Outside of scheduled lessons and respective exercises, you will be required to develop your knowledge by carrying out different practical assignments. You will be set engineering problems to solve, as well as coursework assignments and laboratory reports to hand in. This will help you learn how to develop and apply your engineering skills, rather than simply memorising it from a textbook.
As well as having technical knowledge, electrical engineers need to be able to manage different projects. Here you will also be able to develop team leadership and management skills, which will be of great value for your future career.
In the programme you will be provided with extensive knowledge in different fields of the electrical engineering industry. You can specialise in two areas of electrical engineering – either Industrial Electronics or Solar Economy.
The driving forces in industrial electronics go hand in hand with the trends emerging across the entire electricity industry. Electric systems and devices are increasingly becoming energy-efficient, intelligent and interconnected to the electricity grid and the internet.
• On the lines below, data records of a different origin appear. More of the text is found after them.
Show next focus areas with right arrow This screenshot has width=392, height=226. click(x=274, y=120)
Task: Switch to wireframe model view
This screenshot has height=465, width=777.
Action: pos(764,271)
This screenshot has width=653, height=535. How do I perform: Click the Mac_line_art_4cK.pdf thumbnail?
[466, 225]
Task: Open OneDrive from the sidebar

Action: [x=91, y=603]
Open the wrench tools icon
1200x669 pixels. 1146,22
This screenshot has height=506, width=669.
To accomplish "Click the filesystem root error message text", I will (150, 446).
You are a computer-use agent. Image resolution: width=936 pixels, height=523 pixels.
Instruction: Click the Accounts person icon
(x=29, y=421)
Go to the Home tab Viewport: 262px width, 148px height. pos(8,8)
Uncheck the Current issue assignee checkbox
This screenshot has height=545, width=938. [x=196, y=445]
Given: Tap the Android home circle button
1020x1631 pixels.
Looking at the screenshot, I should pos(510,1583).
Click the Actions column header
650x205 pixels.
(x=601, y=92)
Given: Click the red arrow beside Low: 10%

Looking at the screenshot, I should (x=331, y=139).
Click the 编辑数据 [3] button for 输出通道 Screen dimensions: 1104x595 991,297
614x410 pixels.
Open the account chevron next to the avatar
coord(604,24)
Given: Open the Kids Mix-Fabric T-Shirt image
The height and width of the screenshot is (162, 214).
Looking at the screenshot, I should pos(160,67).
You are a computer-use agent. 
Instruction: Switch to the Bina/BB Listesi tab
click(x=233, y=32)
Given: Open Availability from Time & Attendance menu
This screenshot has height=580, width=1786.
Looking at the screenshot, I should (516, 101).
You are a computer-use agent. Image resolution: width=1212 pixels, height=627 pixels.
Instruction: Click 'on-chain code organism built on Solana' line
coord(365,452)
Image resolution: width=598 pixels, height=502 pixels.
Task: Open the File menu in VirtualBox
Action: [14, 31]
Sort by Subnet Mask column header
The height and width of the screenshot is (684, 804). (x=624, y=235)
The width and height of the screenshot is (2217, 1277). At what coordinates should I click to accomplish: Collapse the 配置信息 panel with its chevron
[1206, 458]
This allows the energy sector and energy-intensive industries to become real-time enterprises, and consumers to efficiently use energy, water, and other resources.
You will study design of embedded systems, electrical machines, power electronics, electrical drives, and electromagnetic compatibility. This will give you a firm base for working in various positions related to industrial and consumer electronics as well as the design of automation and communication systems.
You will obtain comprehensive understanding of the electrical drives technology containing the inverter, electrical motor or generator, as well as the mechanical load. As a graduate, you will be able to work in the tasks of design and control of electromechanical and electromagnetic equipment as well as power generation (e.g. wind power), mobile work machinery and electric vehicle systems.
Tomorrow's energy depends on talented, innovative people. In the Solar Economy area, you are educated and trained for an energy sector based on renewables which is on the verge of a once-in-a-generation transformation.
The largest industry in the world needs to be fully reorganised to match sustainability requirements for an energy hungry civilisation. The global megatrend in ‘shift to power' (e.g. electric vehicles, power-to-gas, heat pumps, etc.) will boost the demand for respective renewable electricity based solutions.
You will obtain a comprehensive understanding of the global climate challenges, the major renewable energy sources and technologies and related cost optimised energy scenarios towards very high shares of renewables, the key concepts of smart grids and electricity market models.
You will also develop the engineering skills and economic perspectives needed to be able to work in the tasks of the design and control of sustainable energy systems, such as wind and solar power technologies, energy storage technologies, clean power production and use, smart grids, and electricity market models.